CBA plans to build a sports dome for them. The town is continuing its review, with a sketch plan examination scheduled for the next Planning Board meeting, on Tuesday.

“COVID has really impacted the student experience, so we wanted to do something they’d enjoy,” CBA President James Schlegel said. “Rain or shine, there’ll always be a place to go.”

The 214-by-310-foot pressurized-air dome would sit directly behind the school building on Airline Drive, not far from a sports dome operated by Afrim’s Sports off Watervliet-Shaker Road.

It would include a four-lane, 200-meter (219-yard) track around a synthetic turf infield, plus space adaptable for weightlifting, wrestling, basketball, triple jump, golf simulators and pole vault. A nearby plot on the 127-acre campus would be configured to manage rain running off the roughly 1.5-acre dome.

Schlegel said there are a lot of moving pieces in the budget for the project, but it’s running in the $3 million range right now. While it’s an expensive prospect, it’s not a lengthy one, he said: Once approvals are in place, construction should move quickly, he said, and the dome should be ready for use this coming winter.

A 4000- to 4,500-square-foot attached entry building with restrooms is planned, but that will take longer to build and will be pushed back to a later phase, Schlegel said.

The budget is coming from donations from parents, alumni and others connected to the private preparatory school for boys in fifth through 12th grades.

The capital campaign has been well-received, Schlegel said, starting with a silent phase and then going public in May.

“We are confident that our community are going to rally behind this project,” he said. “What we’re hearing a lot of is, ‘Man, why didn’t you have that when I was there?’ We’re happy to hear that when they complain like that.”

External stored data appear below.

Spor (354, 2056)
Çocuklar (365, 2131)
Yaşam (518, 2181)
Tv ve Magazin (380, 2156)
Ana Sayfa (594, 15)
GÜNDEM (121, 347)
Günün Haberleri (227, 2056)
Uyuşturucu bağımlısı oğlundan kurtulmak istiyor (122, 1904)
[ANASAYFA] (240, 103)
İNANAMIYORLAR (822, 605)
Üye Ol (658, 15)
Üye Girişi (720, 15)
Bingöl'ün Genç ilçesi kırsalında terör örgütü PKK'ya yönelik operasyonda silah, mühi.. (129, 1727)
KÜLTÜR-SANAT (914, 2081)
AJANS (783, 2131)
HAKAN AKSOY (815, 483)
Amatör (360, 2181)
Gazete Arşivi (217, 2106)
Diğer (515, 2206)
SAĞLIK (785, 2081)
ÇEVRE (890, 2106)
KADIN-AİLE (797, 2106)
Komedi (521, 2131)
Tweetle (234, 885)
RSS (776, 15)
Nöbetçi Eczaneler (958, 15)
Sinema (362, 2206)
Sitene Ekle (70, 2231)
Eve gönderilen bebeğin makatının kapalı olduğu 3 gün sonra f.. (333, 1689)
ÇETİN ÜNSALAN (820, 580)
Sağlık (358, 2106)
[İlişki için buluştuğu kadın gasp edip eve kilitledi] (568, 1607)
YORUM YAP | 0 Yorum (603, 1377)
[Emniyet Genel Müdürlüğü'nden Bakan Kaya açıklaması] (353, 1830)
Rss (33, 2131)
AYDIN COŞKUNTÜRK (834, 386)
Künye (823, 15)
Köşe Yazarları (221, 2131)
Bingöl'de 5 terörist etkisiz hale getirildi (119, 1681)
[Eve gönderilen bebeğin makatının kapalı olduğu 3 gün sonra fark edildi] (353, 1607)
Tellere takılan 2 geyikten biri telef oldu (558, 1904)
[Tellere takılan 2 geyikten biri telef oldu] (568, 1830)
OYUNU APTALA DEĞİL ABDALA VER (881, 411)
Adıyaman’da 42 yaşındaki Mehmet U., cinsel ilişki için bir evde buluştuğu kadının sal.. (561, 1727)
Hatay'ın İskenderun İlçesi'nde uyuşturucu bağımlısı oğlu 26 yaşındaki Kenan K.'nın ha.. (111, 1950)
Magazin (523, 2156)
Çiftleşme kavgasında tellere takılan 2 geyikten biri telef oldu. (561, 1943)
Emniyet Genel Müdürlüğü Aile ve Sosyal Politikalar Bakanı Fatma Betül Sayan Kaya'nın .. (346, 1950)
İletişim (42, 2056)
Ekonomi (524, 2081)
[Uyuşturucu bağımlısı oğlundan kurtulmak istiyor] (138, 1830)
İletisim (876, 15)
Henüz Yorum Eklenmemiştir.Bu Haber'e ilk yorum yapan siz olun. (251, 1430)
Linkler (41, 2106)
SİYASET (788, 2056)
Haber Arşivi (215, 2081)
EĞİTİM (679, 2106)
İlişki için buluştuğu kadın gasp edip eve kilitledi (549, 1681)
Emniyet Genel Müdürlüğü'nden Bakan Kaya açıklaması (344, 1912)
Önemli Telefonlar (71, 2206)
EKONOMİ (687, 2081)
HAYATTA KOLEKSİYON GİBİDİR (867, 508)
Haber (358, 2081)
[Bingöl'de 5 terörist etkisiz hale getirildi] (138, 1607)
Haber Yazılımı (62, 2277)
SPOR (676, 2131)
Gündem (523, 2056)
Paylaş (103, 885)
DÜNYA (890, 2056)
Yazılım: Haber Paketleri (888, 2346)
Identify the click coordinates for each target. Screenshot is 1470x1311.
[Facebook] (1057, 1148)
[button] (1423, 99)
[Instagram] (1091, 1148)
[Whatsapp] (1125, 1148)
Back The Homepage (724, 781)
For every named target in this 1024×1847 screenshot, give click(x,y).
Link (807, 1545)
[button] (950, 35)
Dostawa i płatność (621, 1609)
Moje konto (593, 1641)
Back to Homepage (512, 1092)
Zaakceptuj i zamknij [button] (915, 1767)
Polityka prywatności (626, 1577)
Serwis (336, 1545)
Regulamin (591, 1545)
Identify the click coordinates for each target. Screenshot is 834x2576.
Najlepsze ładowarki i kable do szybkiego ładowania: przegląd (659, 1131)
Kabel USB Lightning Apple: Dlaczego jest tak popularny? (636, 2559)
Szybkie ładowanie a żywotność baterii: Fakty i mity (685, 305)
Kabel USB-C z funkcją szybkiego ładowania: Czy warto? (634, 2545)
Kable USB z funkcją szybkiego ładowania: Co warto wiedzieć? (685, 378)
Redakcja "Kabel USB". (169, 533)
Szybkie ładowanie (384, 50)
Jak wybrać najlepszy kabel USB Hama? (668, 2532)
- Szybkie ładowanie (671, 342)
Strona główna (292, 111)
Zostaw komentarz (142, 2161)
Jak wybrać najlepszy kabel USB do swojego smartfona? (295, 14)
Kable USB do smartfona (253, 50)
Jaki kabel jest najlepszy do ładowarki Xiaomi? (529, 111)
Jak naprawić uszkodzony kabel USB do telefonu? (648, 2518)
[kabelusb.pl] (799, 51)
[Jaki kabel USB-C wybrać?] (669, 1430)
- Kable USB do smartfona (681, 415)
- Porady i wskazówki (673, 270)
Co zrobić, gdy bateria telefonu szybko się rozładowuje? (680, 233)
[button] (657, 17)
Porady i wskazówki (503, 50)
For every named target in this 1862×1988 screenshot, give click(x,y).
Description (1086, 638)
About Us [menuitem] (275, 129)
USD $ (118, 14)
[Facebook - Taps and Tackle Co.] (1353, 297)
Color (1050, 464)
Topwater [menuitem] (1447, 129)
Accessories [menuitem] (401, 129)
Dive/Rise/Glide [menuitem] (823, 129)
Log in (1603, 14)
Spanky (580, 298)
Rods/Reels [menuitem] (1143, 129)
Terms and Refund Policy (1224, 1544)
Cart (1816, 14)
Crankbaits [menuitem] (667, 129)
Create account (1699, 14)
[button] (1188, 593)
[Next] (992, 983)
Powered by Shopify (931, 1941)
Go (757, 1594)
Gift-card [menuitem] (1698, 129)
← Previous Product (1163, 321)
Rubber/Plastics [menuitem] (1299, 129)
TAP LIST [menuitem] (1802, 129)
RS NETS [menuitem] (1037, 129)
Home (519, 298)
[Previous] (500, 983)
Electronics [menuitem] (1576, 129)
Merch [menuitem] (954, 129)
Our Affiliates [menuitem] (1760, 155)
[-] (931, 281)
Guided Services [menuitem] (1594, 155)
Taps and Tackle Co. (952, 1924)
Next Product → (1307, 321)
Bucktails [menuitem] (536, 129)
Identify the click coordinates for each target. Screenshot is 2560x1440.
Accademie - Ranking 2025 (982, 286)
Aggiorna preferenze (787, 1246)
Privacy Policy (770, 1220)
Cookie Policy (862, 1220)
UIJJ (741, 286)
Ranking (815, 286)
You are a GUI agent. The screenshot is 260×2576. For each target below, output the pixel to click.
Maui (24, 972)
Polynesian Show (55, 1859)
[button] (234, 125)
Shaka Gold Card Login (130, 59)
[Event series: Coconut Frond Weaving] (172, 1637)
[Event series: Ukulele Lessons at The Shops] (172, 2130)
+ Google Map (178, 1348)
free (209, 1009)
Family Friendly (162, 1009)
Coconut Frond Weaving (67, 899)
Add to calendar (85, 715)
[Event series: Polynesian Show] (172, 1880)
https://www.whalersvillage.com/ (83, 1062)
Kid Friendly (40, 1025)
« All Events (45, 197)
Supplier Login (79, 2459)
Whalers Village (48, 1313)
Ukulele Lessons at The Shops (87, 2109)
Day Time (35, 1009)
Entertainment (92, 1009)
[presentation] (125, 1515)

CBA went through a capital campaign for its circa-1998 campus about five years ago, Schlegel said, and decided to focus that entirely on academics. A music wing, new classrooms and new technology were among the results.

“A few years later we felt … let’s look at activities and athletics,” he said. “So we started that and all of sudden COVID hit.”

CBA managed to put in an artificial turf field at the height of a pandemic, and thought the most impactful followup would be the sports dome, which won’t be strictly a sports dome, as the JROTC cadets will drill and the marching band will practice inside.